A scientific study has found that the Three Gorges Dam, the world’s largest hydropower project, has not contributed to climate change, according to a report by Xinhua, the Chinese state news agency.

The study, published by the Social Sciences Academic Press under the Chinese Academy of Social Sciences, focused on climate change and found that the dam’s environmental impact was limited to a 12-mile radius, the Xinhua article said.

“No direct link has been found between the dam and local severe droughts and floods in recent years, according to the report, which instead laid the blame on extreme weather conditions caused by abnormal atmospheric circulation and air temperature mainly incurred by changes in ocean temperature and snow conditions at the Qinghai-Tibet Plateau,” according to the article, which was published Friday.

The results of the study were the first to be released publicly since controversy over the dam has grown this year. Critics of the dam and some Chinese news organizations raised questions in the spring about whether the dam had worsened the effects of a drought that hit the Yangtze River region of central and southern China. The Three Gorges Dam stands in the middle of the Yangtze River.

The newspaper Shanghai Daily reported in early June that an official in the drought relief and flood control bureau said that the dam’s planners had failed to gauge its impact properly.

The official, Wang Jingquan, said that water levels in two lakes downstream from the dam, Dongting in Hunan Province and Poyang in Jiangxi Province, had fallen, in part because of the storage of water in the reservoir behind the dam.

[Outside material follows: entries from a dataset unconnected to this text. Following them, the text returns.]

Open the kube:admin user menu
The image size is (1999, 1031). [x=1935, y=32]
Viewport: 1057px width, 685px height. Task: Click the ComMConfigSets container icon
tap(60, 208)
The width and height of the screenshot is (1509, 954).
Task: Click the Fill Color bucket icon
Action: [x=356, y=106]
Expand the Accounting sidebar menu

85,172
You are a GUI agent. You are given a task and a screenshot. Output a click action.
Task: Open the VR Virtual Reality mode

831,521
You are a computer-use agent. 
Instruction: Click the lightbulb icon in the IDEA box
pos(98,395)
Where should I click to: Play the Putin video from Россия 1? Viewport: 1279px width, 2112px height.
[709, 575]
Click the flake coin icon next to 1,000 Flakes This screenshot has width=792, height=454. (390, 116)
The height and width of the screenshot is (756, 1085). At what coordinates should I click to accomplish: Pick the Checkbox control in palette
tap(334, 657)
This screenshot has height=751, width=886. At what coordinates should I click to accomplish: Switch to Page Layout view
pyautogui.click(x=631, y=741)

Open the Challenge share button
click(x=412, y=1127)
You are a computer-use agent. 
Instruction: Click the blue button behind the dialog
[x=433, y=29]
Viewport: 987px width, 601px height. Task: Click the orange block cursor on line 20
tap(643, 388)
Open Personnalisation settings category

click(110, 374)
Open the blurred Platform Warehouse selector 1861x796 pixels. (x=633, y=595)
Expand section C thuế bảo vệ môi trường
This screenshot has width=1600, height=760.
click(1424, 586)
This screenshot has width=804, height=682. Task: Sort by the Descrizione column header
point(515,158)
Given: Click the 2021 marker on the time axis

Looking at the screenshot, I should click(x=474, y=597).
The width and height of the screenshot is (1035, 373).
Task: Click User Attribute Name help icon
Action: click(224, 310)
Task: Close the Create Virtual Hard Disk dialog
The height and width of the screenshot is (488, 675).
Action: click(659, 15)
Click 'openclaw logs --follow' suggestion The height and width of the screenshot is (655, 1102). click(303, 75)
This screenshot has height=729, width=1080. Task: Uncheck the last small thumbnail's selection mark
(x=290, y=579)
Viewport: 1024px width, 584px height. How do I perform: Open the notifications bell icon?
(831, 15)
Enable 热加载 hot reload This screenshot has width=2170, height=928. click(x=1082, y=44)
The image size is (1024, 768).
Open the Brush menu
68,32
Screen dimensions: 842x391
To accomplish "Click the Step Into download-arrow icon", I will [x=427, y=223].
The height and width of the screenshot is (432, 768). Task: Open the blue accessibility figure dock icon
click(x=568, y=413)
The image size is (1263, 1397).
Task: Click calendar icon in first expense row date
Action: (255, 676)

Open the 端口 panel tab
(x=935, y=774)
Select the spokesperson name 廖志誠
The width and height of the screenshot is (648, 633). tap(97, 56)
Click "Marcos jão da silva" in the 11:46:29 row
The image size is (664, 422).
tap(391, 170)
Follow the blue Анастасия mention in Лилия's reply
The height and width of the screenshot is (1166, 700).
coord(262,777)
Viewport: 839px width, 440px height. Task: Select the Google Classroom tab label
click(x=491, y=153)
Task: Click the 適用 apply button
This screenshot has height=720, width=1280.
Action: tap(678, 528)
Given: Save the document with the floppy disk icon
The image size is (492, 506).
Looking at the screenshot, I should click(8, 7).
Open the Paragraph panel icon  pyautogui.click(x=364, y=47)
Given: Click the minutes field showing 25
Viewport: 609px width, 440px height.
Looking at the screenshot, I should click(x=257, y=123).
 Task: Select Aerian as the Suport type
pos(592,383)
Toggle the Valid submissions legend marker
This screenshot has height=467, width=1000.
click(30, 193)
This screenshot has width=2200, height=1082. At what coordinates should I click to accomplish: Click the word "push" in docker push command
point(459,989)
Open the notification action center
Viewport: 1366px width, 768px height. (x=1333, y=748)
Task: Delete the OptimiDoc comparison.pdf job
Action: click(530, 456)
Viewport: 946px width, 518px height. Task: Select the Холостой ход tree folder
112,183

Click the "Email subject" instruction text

In May, two Chinese officials warned of “urgent problems” associated with the dam.

The drought was the worst in the region in 50 years, and water levels in the Yangtze and bodies of water linked to it fell drastically. This led to greater scrutiny of the dam. On the Internet, many Chinese asked whether the dam was at least partly responsible for the drought. Several scientists, including at least one American, said then that there was no evidence that the dam had caused the drought. Rainfall in early June began to alleviate the drought.

The Xinhua report on Friday said the recent study, called “Green Book of Climate Change: Annual Report on Actions to Address Climate Change,” recommended that “the authorities strengthen monitoring, evaluation and research of the climate condition in regions around the dam.”

The drought this year also raised questions about another ambitious water project, the South-North Water Diversion, which will cost $62 billion. Chinese leaders aim to transfer at least six trillion gallons of water a year via canals from the Yangtze and its tributaries to cities in the north, where droughts are much worse than in the center and the south.

The middle route of the project, which starts at the Danjiangkou Reservoir in Hubei Province, is expected to begin operating in 2014. The eastern route, which runs alongside the ancient Grand Canal, is expected to be operational by 2013. Critics say the government has not done enough studies to determine the project’s impact on waterways in the south.